Finance Minister Clyde Caruana is also refusing to publish the extraordinary arrangement struck with Gavin last summer, despite a number of Parliamentary Questions that have been tabled by Opposition MP Jerome Caruana Cilia.
The Shift last month revealed how Gavin, who had stepped down from the MFSA’s top spot last summer after being absent from work for over a month, was still being paid some €11,000 a month by the financial services regulator.
When asked to explain, the MFSA declined to reply, which compelled The Shift to file a request for Gavin’s contracts through the Freedom of Information Act.
The request was, however, refused with an explanation that the information has been given in Parliament. But the fact of the matter is that no such information has been given to the House as the Opposition’s similar line of questioning has been consistently brushed off by Minister Caruana.
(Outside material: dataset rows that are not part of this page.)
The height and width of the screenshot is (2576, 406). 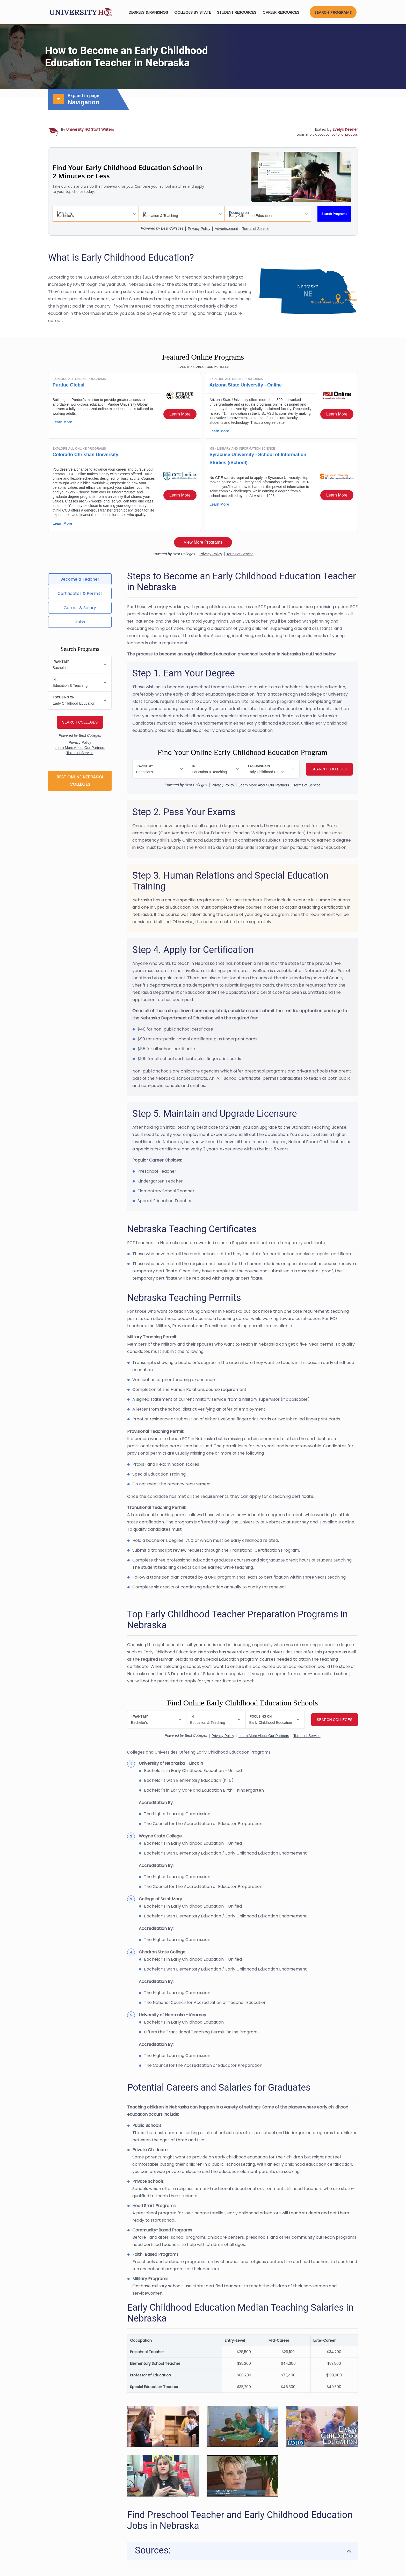 I want to click on University HQ Staff Writers, so click(x=90, y=129).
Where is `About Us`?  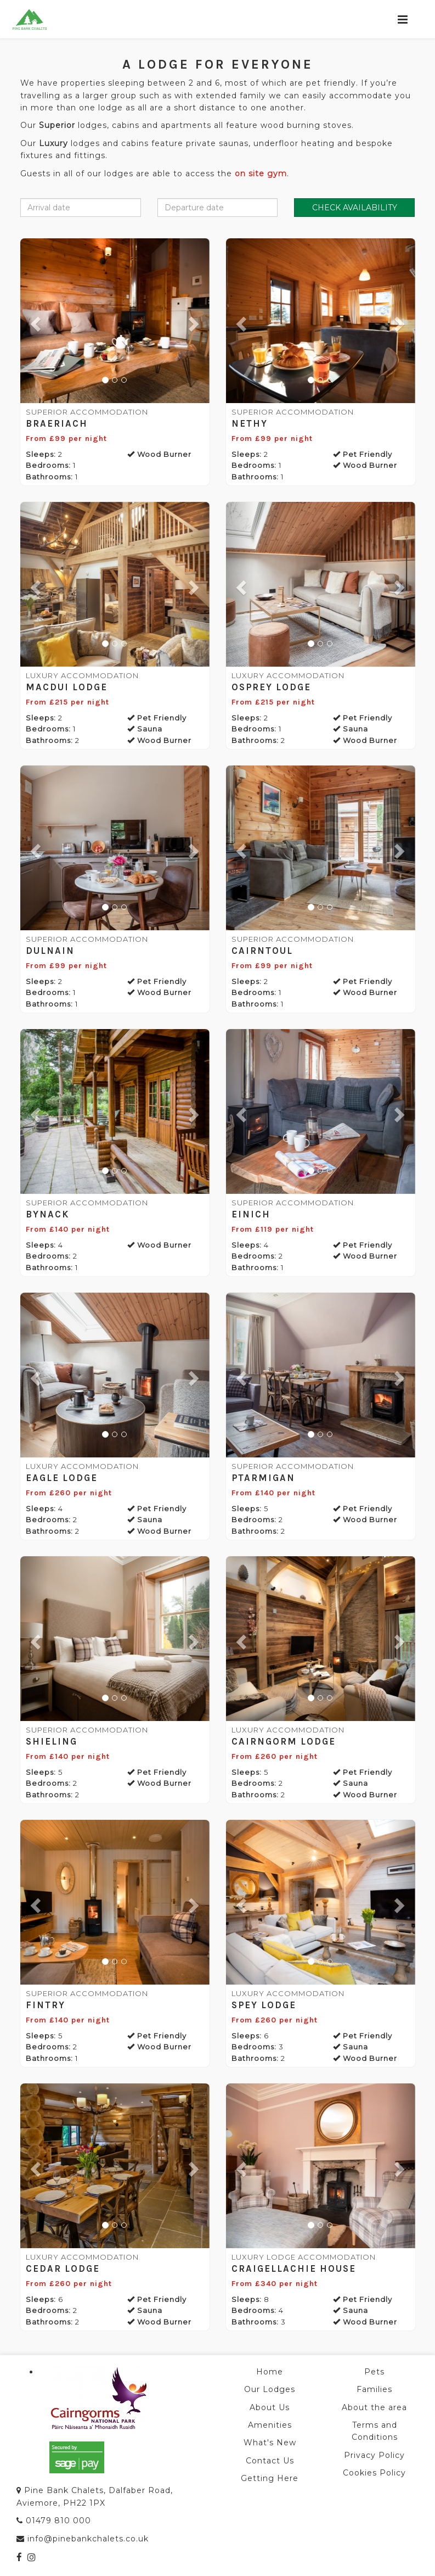
About Us is located at coordinates (270, 2407).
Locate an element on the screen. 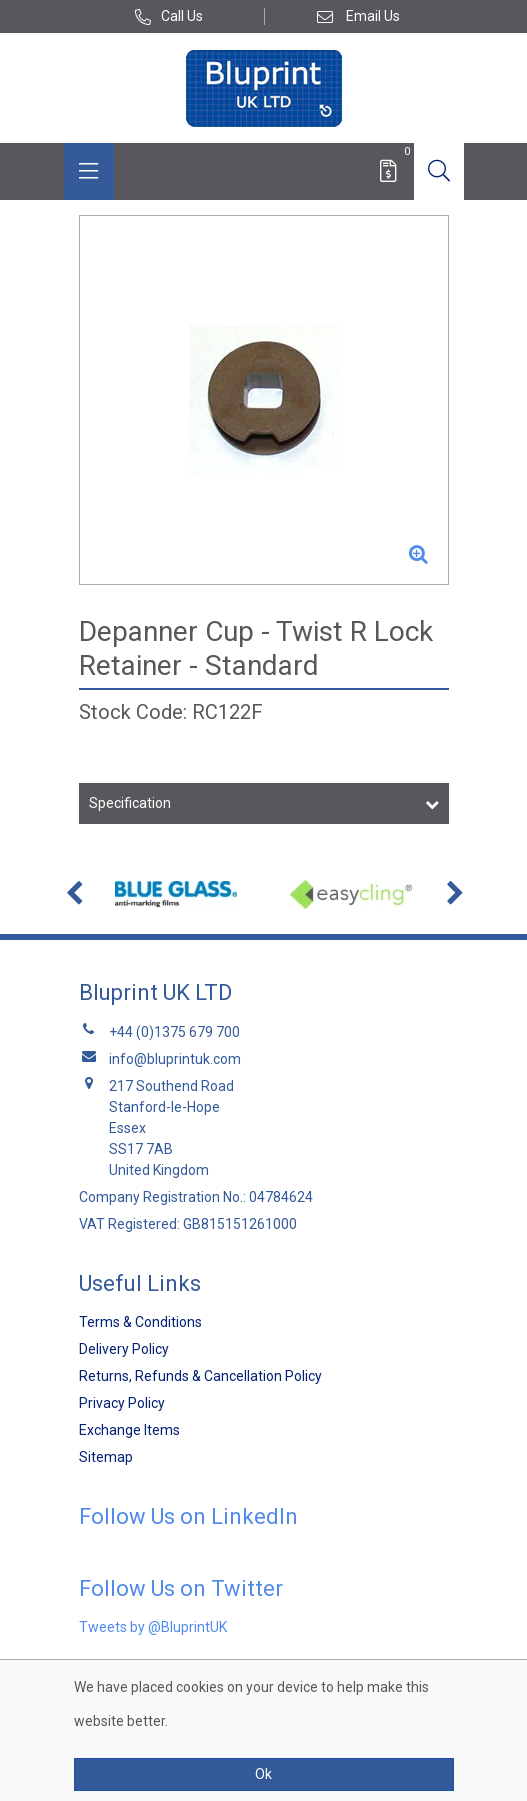 Image resolution: width=527 pixels, height=1801 pixels. Terms & Conditions is located at coordinates (140, 1322).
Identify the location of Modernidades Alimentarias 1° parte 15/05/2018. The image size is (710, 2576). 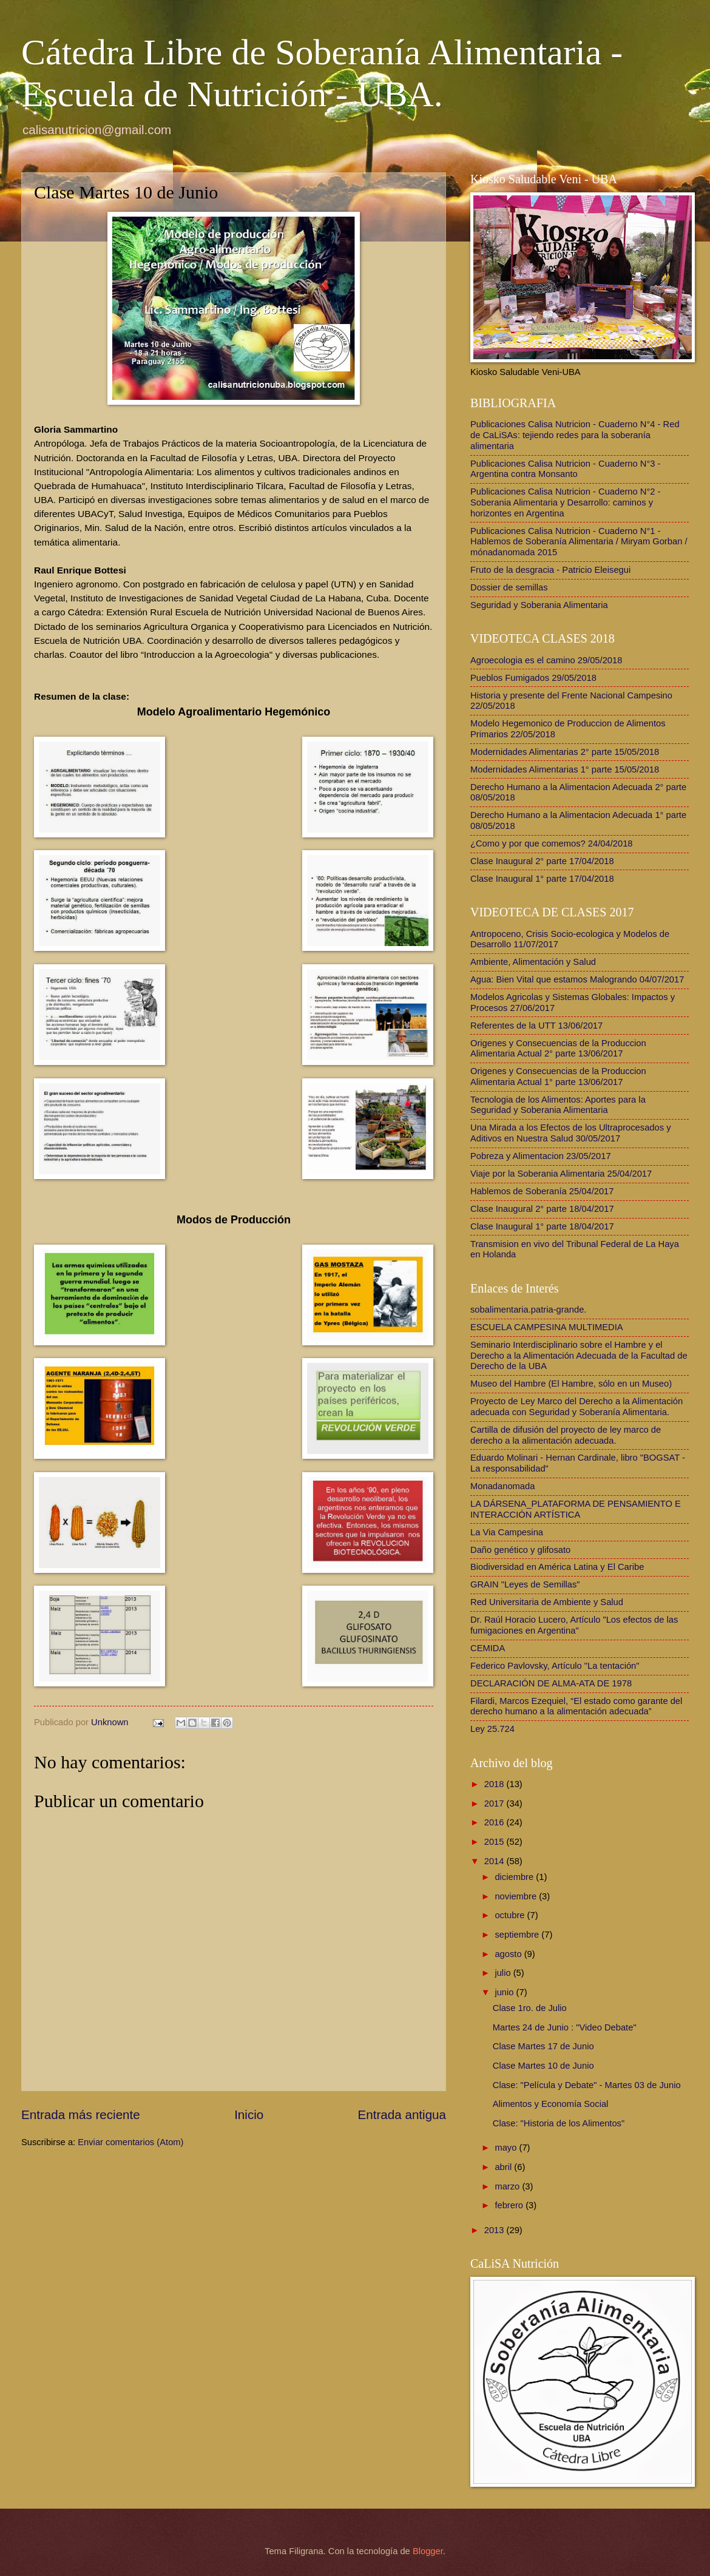
(564, 769).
The MFSA, under the remit of Finance Minister Clyde Caruana, said that while it cannot publish the most recent arrangement with Gavin, citing data protection, it did acknowledge it will be paying him €65,000 for his services up until March 2023.
Stating that his original contract was terminated by the MFSA, the authority said it had entered into a back-to-back service agreement with the retired CEO “to provide advisory services in relation to the statutory functions of the Authority and in order to provide an orderly handover and conclusions of various initiatives”.
For that task, which is part and parcel of his original assignment as CEO, Gavin is receiving €11,000 a month, around €2,000 a month less than what he was being paid when he was on the job full-time before retiring.
The Shift is reliably informed that the arrangement had been demanded by Caruana in order to force Gavin out of the position.
The MFSA has not yet issued a vacancy to fill the Irishman’s now-vacant position. It has instead placed a long-time senior employee, Michelle Mizzi Buontempo, as acting CEO.
Before Gavin, when the scandal-ridden authority was forced to terminate former CEO Joseph Cuschieri’s employment following various issues, the MFSA had made Christopher Buttigieg acting CEO. This time around, another senior employee has been tasked with the interim job.
Buttigieg was never made a fully-fledged CEO. Instead, Gavin, a former general counsel for the Central Bank of Ireland, had been engaged on a €162,000-a-year contract that included a €30,000 allowance for his accommodation in Malta.